_WHAT IS REQUIRED_. Transcribe exactly, and only, the lines running from the one with "How do I perform: Open" to the end of the entries below, both included, without any pictures.

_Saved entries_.
+ + + + +

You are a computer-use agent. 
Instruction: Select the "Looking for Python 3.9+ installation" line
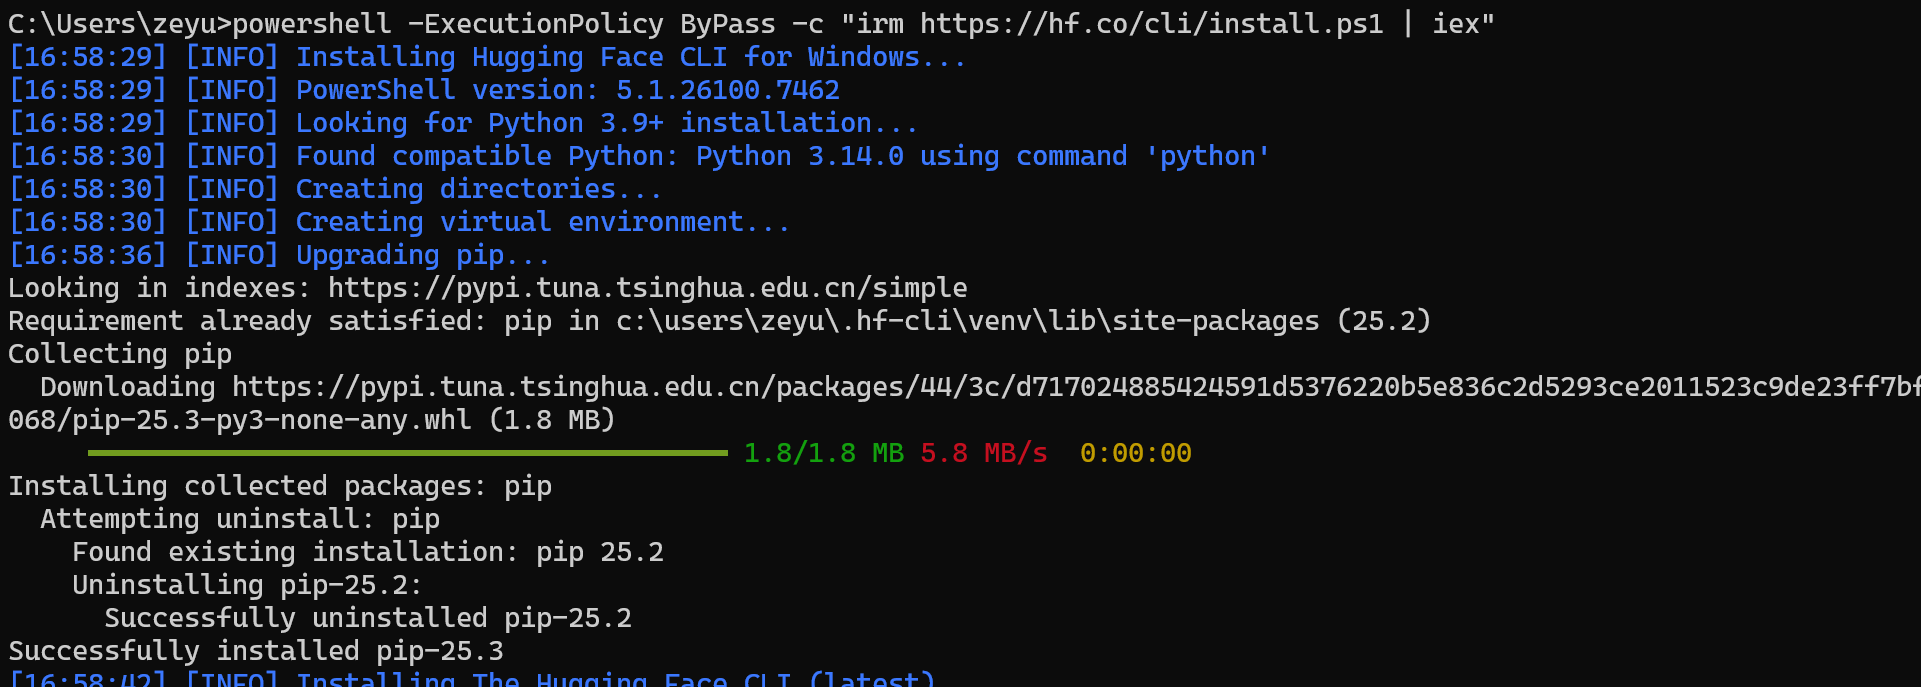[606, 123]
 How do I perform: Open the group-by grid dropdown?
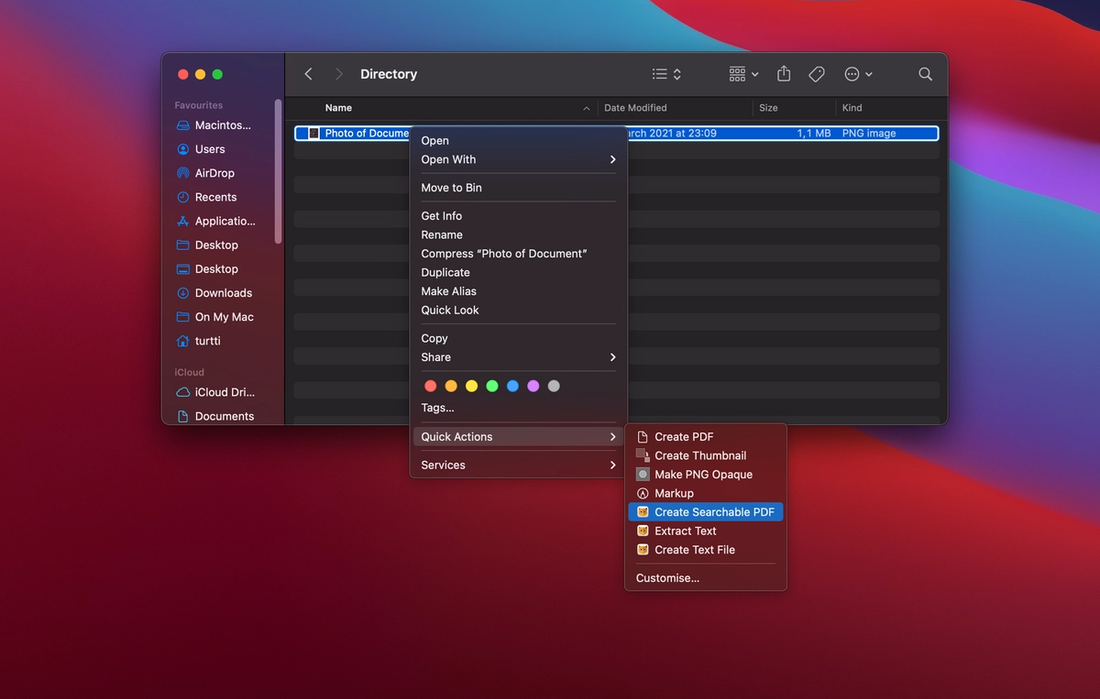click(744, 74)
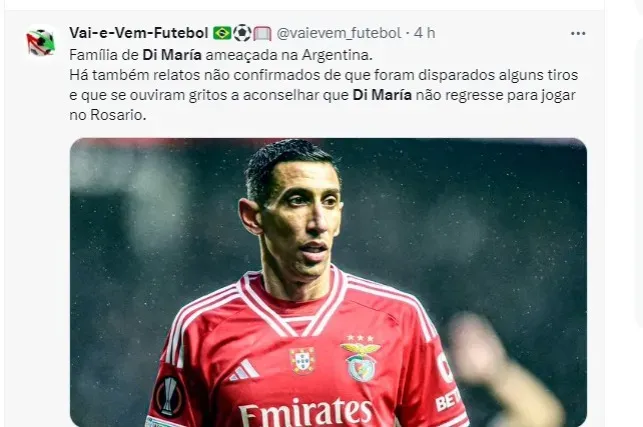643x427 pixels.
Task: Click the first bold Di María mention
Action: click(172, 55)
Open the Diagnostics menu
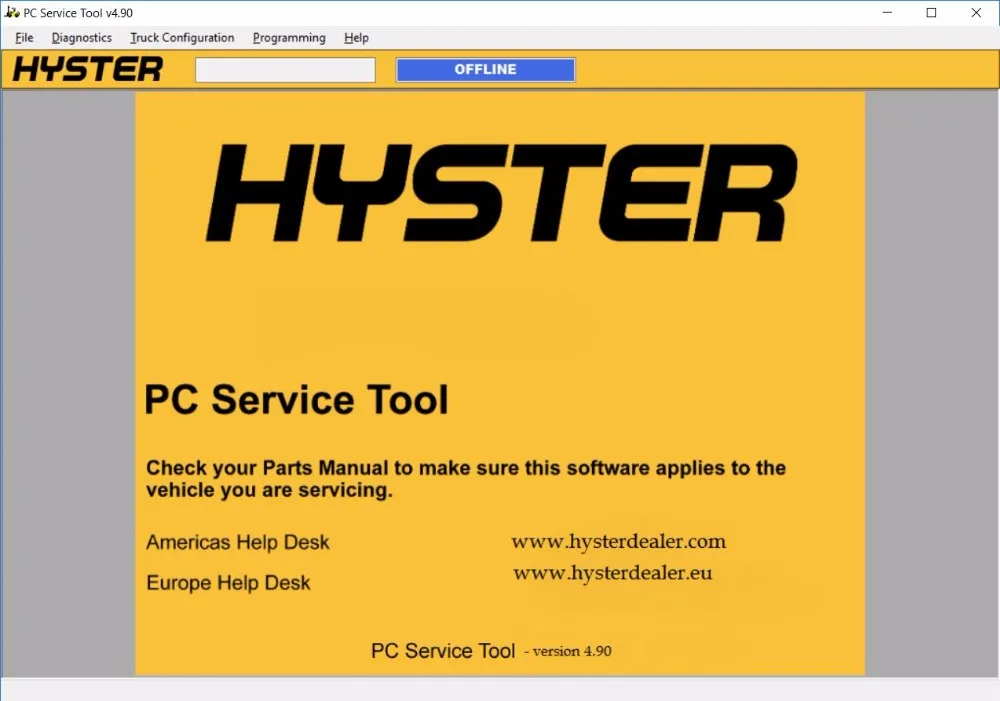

+ + + + +

_TASK SOLUTION_.
 How do I perform: Open the group-by grid dropdown?
click(744, 74)
643x427 pixels.
Task: Click the first bold Di María mention
Action: click(172, 55)
Open the Diagnostics menu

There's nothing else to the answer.